3110498Six Major Prophets — PrefaceEdwin Emery Slosson

PREFACE

A few years ago it occurred to me that there were living on the same planet and at the same time as myself some interesting people whom I had never seen and did not know so much about as I should. Since they or I might die at any moment, I determined not to delay longer. So I prepared a list of twelve men who seemed to me most worth knowing, and then I set out to see them; not with the hope of becoming personally acquainted with them or even with the object of interviewing them, but chiefly to satisfy myself that they really existed. One does not go to Switzerland to find out how high the Alps are or how they look. The traveler can get their altitude from Baedeker and their appearance from photographs, but if he is to talk about them with any sense of self-confidence he must have come within hailing distance of the mountains themselves. It is sufficient to say that I got close enough to the Alps I had chosen to be able to vouch for their actuality.
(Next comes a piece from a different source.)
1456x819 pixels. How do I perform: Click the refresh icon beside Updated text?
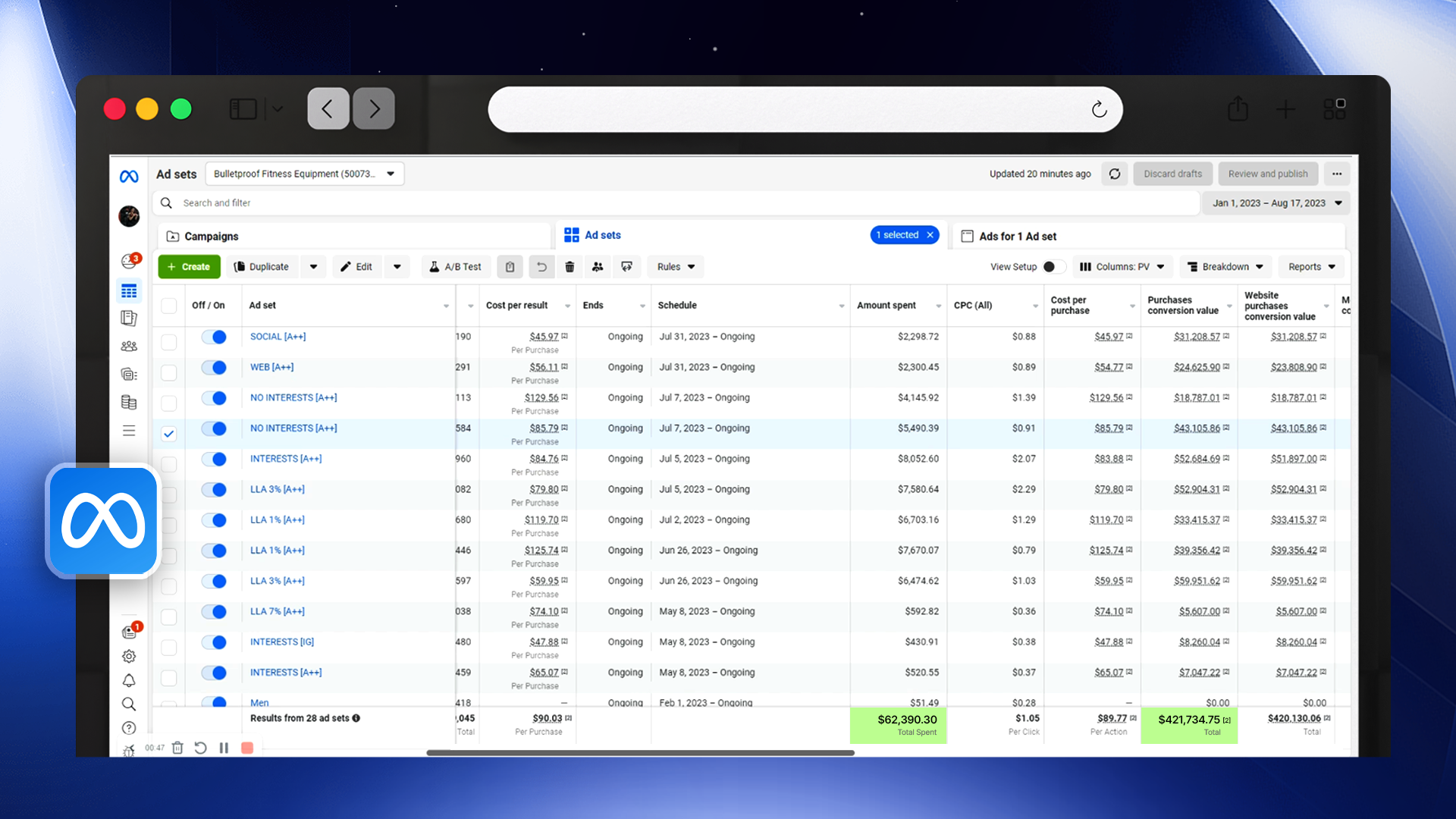[x=1115, y=174]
The men I selected for study were those who, whether they called themselves philosophers or not, seemed to me to have a definite philosophy of life, those who had a message for their own times of sufficient importance and distinctiveness to merit public attention. It is my purpose in these sketches to show the trend and importance of these diverse theories, so that a reader who had not had the opportunity to range over the complete works of a dozen authors might find which of them was best adapted to serve him as "guide, philosopher, and friend." In a word, my part is merely to act as the host at a reception who introduces his guests and then leaves them to follow up such acquaintanceships as seem profitable. My aim is exposition rather than criticism. Although I have not thought it necessary absolutely to suppress my own opinions, I trust this has not prevented me from giving a fair and sufficiently sympathetic presentation of each man's views in turn.
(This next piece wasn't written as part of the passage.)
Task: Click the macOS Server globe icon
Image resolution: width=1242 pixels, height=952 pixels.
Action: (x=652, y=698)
My list of the "Twelve Major Prophets of To-day" consisted of the following names: Maurice Maeterlinck, Henri Bergson, Henri Poincaré, Elie Metchnikoff, Wilhelm Ostwald, Ernst Haeckel, George Bernard Shaw, Herbert George Wells, Gilbert Keith Chesterton, F. C. S. Schiller, John Dewey, and Rudolf Eucken. I had not taken nationality into consideration, but I found that I had chosen four from England, three from Germany, two from France, and one each from Belgium, Russia, and the United States of America. Four of the twelve were professors of philosophy; four were men of science, one of these a mathematician, one a physician, one a zoologist, one a chemist; and four were men of letters, authors of novels, dramas, or essays. The twelve sketches appeared in The Independent during the last few years, but they have been considerably extended for book publication. The first six named above were published in the volume "Major Prophets of To-day." The other six are given in the following pages.